Understanding Degradation with Vision Language Model
AI 摘要
提出DU-VLM模型,用于理解图像退化并用于图像复原,通过分层结构预测任务和多模态链式思考实现。
主要贡献
- 重新定义图像退化理解为分层结构预测任务
- 提出DU-VLM模型,基于autoregressive next-token prediction范式
- 构建大规模数据集DU-110k,包含带有物理标注的清洁-退化图像对
方法论
使用监督微调和强化学习训练多模态链式思考模型DU-VLM,用于预测退化类型、参数键和物理值,并将其应用于图像复原。
原文摘要
Understanding visual degradations is a critical yet challenging problem in computer vision. While recent Vision-Language Models (VLMs) excel at qualitative description, they often fall short in understanding the parametric physics underlying image degradations.

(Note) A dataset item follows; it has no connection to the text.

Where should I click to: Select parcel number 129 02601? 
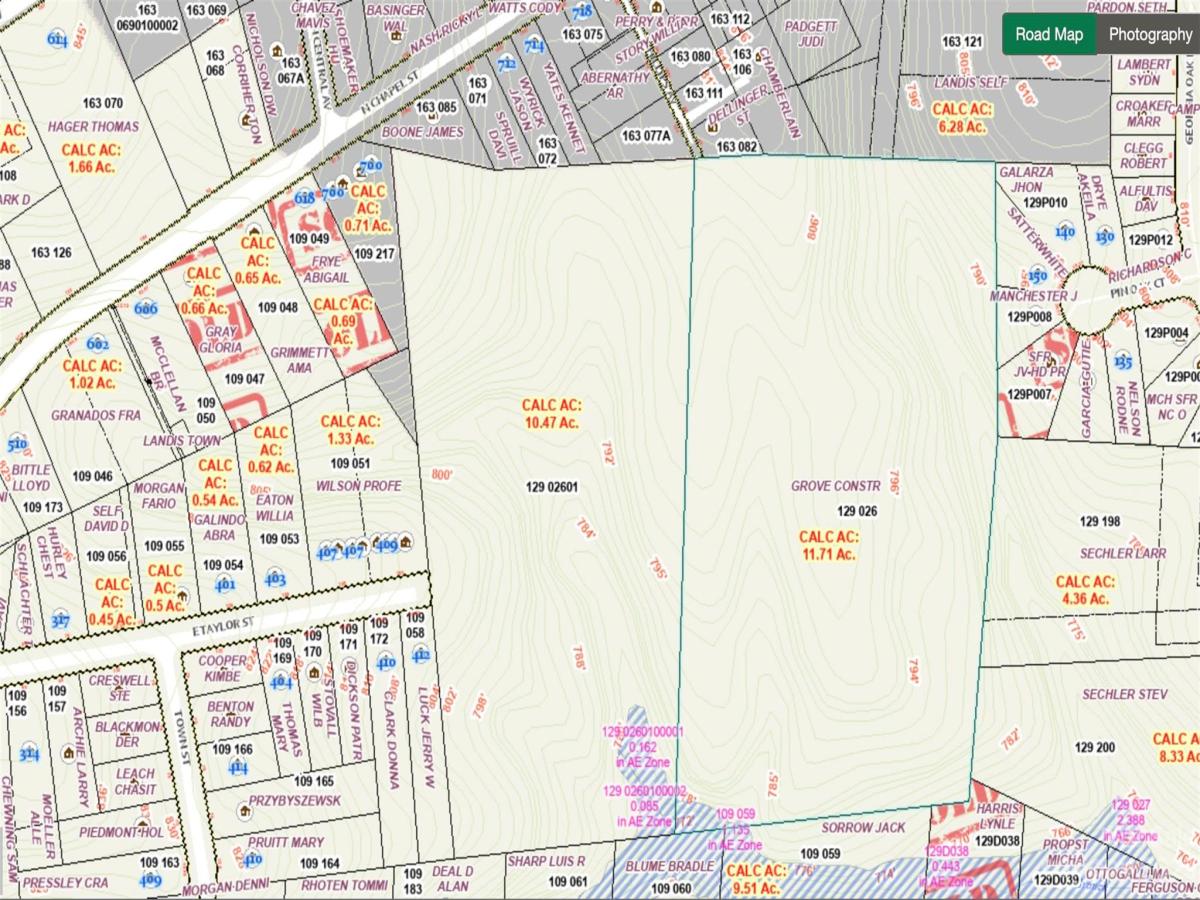[x=552, y=488]
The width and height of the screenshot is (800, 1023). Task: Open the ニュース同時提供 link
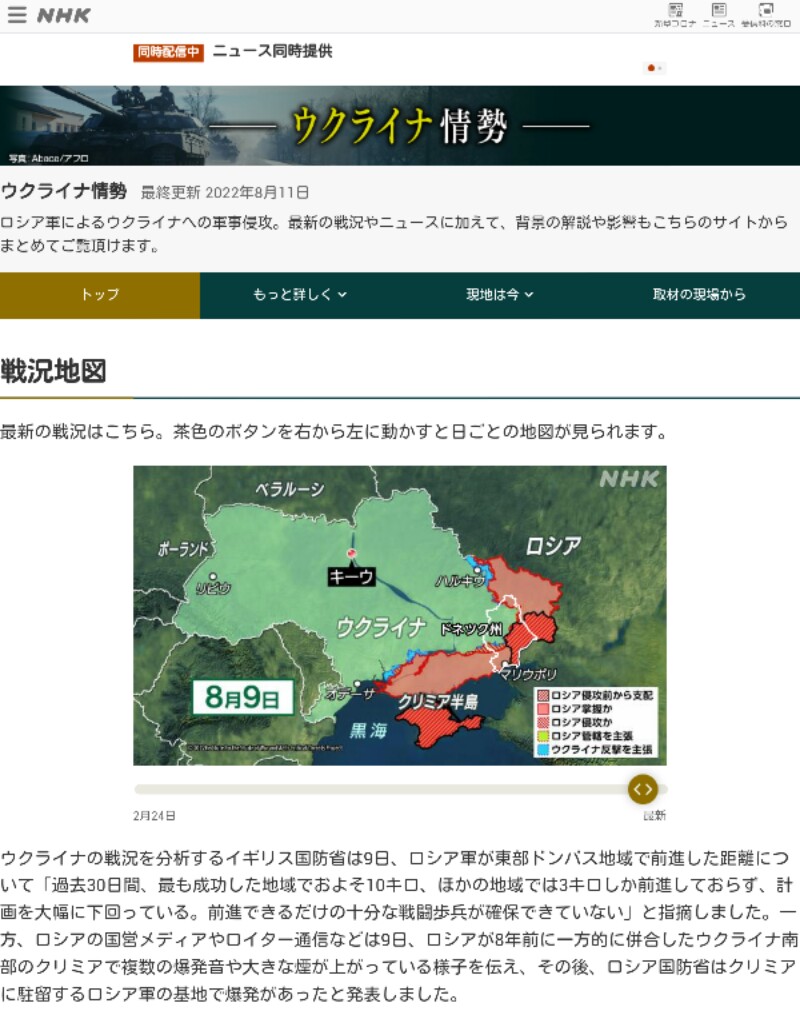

In this work, we redefine degradation understanding as a hierarchical structured prediction task, necessitating the concurrent estimation of degradation types, parameter keys, and their continuous physical values. Although these sub-tasks operate in disparate spaces, we prove that they can be unified under one autoregressive next-token prediction paradigm, whose error is bounded by the value-space quantization grid. Building on this insight, we introduce DU-VLM, a multimodal chain-of-thought model trained with supervised fine-tuning and reinforcement learning using structured rewards. Furthermore, we show that DU-VLM can serve as a zero-shot controller for pre-trained diffusion models, enabling high-fidelity image restoration without fine-tuning the generative backbone. We also introduce \textbf{DU-110k}, a large-scale dataset comprising 110,000 clean-degraded pairs with grounded physical annotations. Extensive experiments demonstrate that our approach significantly outperforms generalist baselines in both accuracy and robustness, exhibiting generalization to unseen distributions.